Closing of the acquisition of the energy saving technology
Talvivaara announced on 31 January 2017 that the Board of Directors had approved
the closing of the acquisition of the energy saving technology business. Energy
consumption is one of the largest components of operational expenditure for
electric arc furnaces used in the steel making process, and reducing energy
costs by just a few percent can materially improve profitability of a steel mill
utilising electric arc furnaces. The object of sale consisted of the rights to
the system on which the technology is based and the existing equipment utilizing
the technology. The assets have been acquired by a wholly-owned subsidiary of
the Company, FATB Oy.

Talvivaara has continued the development and testing of the technology and has
also hired the necessary technical staff to refine the technology and to ready
it for deployment in an industrial environment. The aim is to commercialize the
technology during year 2017.

Update on additional business opportunities
In its announcement of 31 January 2017, the Parent Company also explained its
strategic aim of establishing a sustainable business or businesses that match
the expertise inherent in the Parent Company as well as providing the prospect
of early cash flow. The new business opportunities investigated by the Parent
Company have not been limited to the mining industry, but also include projects
in the recycling and energy-saving sectors, among others. In addition to the
acquired energy saving technology business, the Parent Company has initiated a
commercialization project, based on its chemical engineering expertise, focused
on developing more efficient use of nutrients and energy production from
renewable raw materials related to livestock farming. Talvivaara is studying
possibilities to create processing units to enable the economic extraction of
valuable content as commercial products from manure streams while at the same
time facilitating the management of the nutrient streams in a way that benefits
the livestock farmers. The Parent Company's target is to convert manure to
energy fraction and high quality fertilizers and to purify the liquid fraction
to a level that allows safe discharge into the environment, and to recover the
nutrients as useful fertilizers.

The Parent Company is also studying and further developing a number of other
opportunities within the so-called "circular economy" in areas related to
metallurgy, chemical processing and construction that could meet its investment
requirements in the short term.

Approval by the EGM of the Board share issue authorization
On 2 February 2017, the extraordinary general meeting of shareholders of the
Parent Company approved the proposal by the Board of Directors to authorise the
Board of Directors to resolve on a share issue for consideration pursuant to the
shareholders' pre-emptive subscription right to raise the funds needed to pay
the remaining restructuring debts of the Company and/or to finance the
development of the Parent Company's new business opportunities. Based on the
authorization, the number of shares which can be issued through one or several
share issues shall not exceed 40,000,000,000 shares in aggregate. The Board of
Directors may decide to issue new shares and/or the Parent Company's own shares
held in treasury by the Parent Company. The Board of Directors has the right to
decide upon the offering to parties determined by the Board of Directors of any
shares that may remain unsubscribed for pursuant to the shareholders' pre-
emptive subscription right. Should the total number of the shares in the Parent
Company afterwards decrease as a result of a reverse share split, the maximum
number of the shares to be issued based on the authorisation shall decrease pro
rata. The Board of Directors is authorised to determine the subscription price
for the new shares and the other terms and conditions of the share issue. The
authorisation of the Board of Directors to issue shares is valid until 30 June
2018.

In Talvivaara's view, the Board authorization fulfilled the special condition
(c), which had been set as one of the preconditions for the confirmation and
entry into force of the Parent Company's Draft Restructuring Programme.

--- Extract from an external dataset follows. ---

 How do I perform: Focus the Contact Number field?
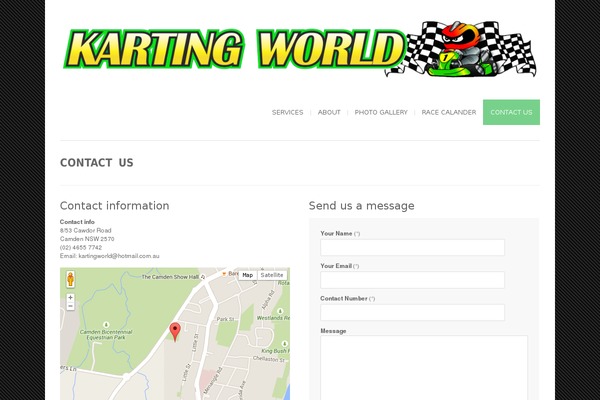(412, 312)
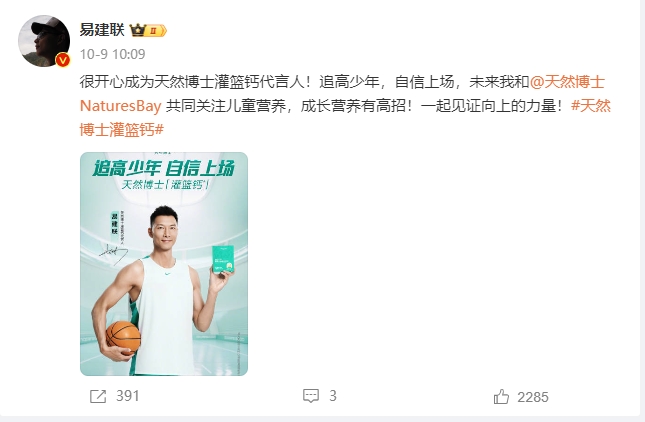
Task: Open 易建联's profile avatar picture
Action: [44, 41]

Corporate reorganisation proceedings
On 6 March 2017, Talvivaara announced that the Administrator of the Parent
Company's corporate reorganisation proceedings has filed a request for
confirmation of the Restructuring Programme of Talvivaara to the District Court
of Espoo. According to the Administrator, all the special conditions set for the
confirmation and entry into force of the Restructuring Programme have been
fulfilled. The Company anticipates the District Court of Espoo to give its
ruling on the request within the next few weeks.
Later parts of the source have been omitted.